# Non-responsive CA with PCD process



## Tom333 (Jun 13, 2011)

Hello all experienced PCD users,

I am trying to be patient at getting my PCD date after my ED. I have confirmed that my 1M has passed customs and VPC as of 9/28/11. 

My CA has been little help on keeping me updated. I called the PCD center to get a date for my redelivery but they told me that I have to contact my CA. I am stuck.

I know that my CA has my registered plates in his position. Am I suppose to get my plates from my CA and bring it with me to the PCD or is he suppose to mail it to the PCD?

How long did it take to get your car once it clears customs and VPC?

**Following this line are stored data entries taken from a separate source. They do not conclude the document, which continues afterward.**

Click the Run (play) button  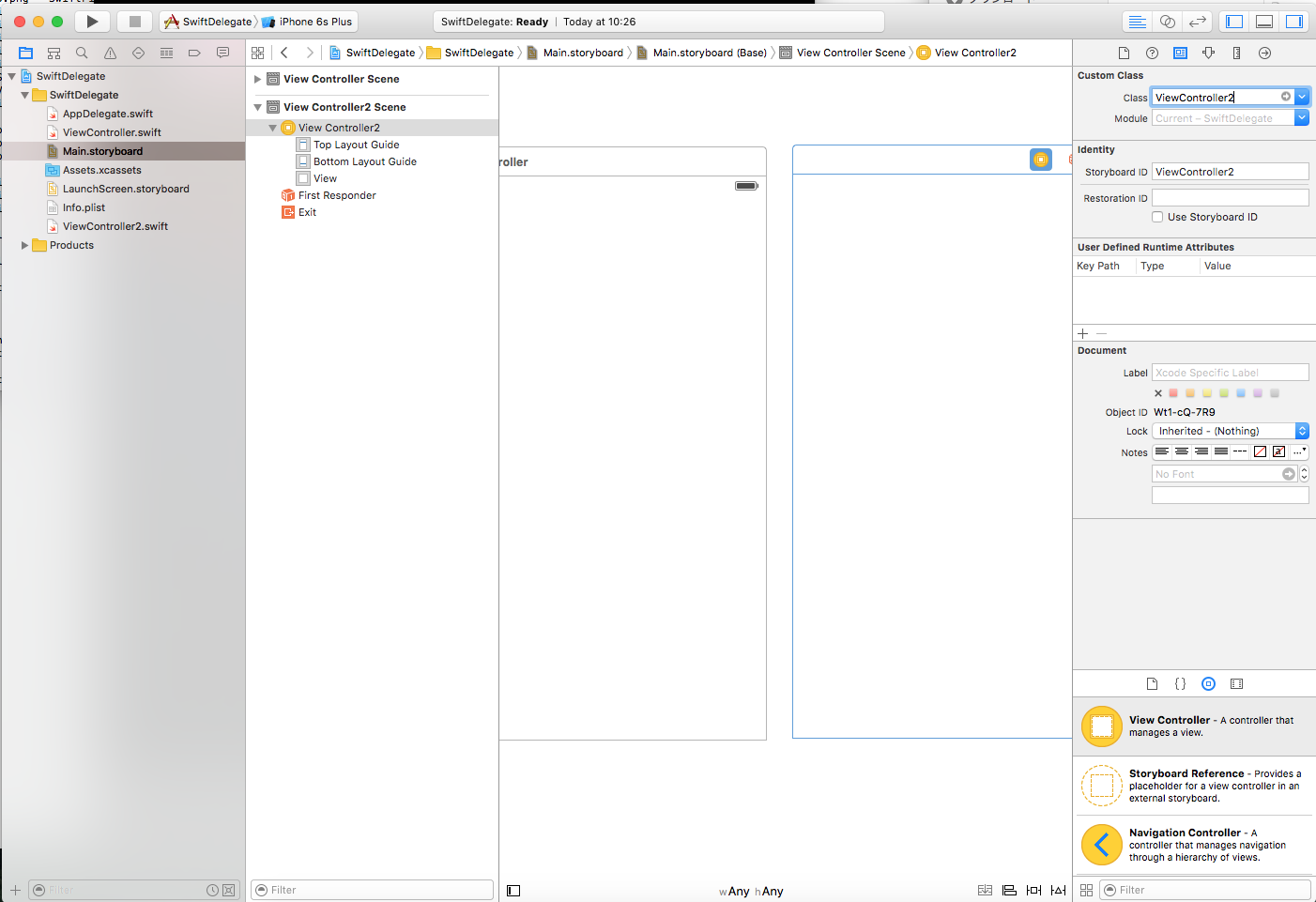[x=92, y=22]
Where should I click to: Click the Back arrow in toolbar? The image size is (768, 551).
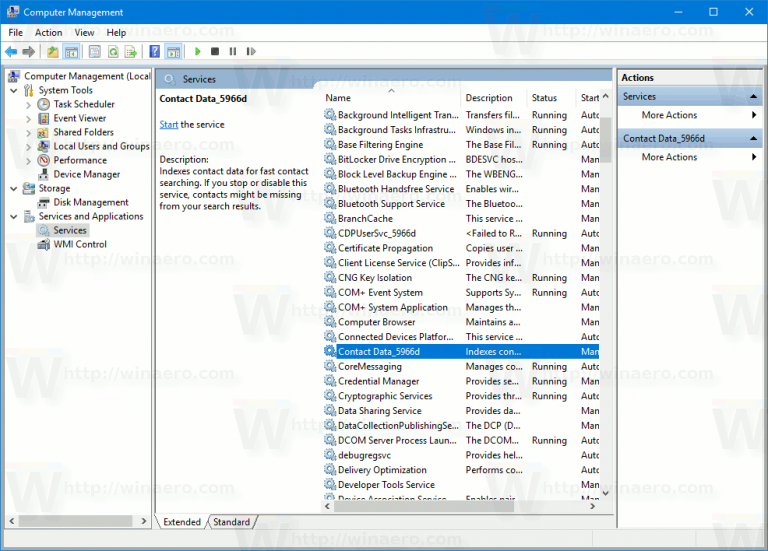coord(12,51)

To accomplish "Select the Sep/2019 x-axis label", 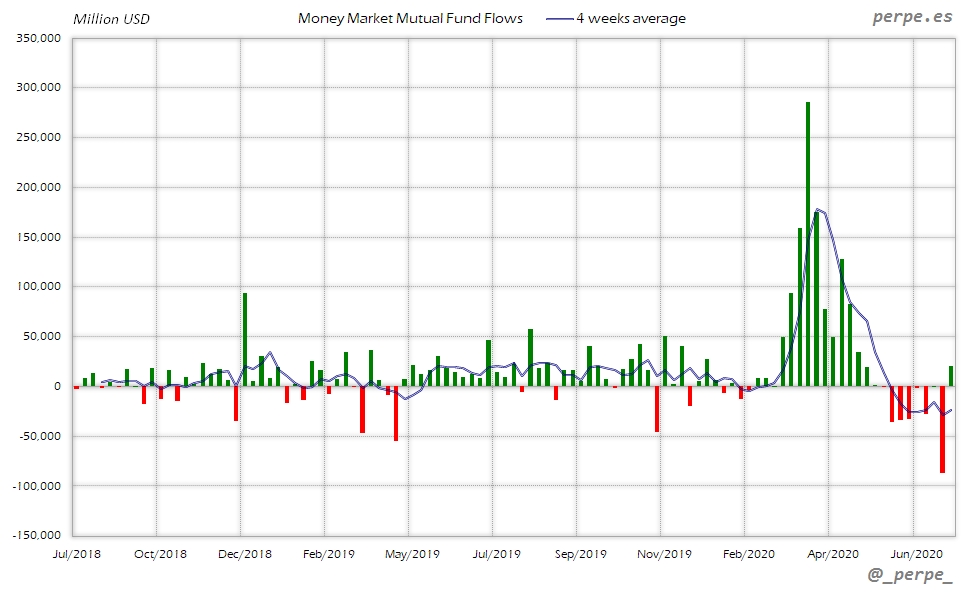I will click(x=580, y=553).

Thanks for sharing your experiences.


----------



## rhird (Feb 7, 2011)

In my case I know several days passed between VPC clearance and being offered a performance center date (4 or 5). On the flip side when I was offered a date it was only a 10 day wait. You really have to rely on your CA and hope he/she is doing the right thing. I had temporary plates attached at the performance center. It's worth the wait.


----------



## Tom333 (Jun 13, 2011)

Thanks for the encouraging words.
The waiting between ED and PCD is harder than I thought it would be.


----------



## rhird (Feb 7, 2011)

The most difficult wait of the entire process was when car was at vpc waiting for pcs appt. Had to will myself to think about other stuff


----------



## Tom333 (Jun 13, 2011)

It turns out that PCD is running a little behind. I just got a call from them and I have my redelivery date: 10/17/11:rofl:

I am too excited!!!


----------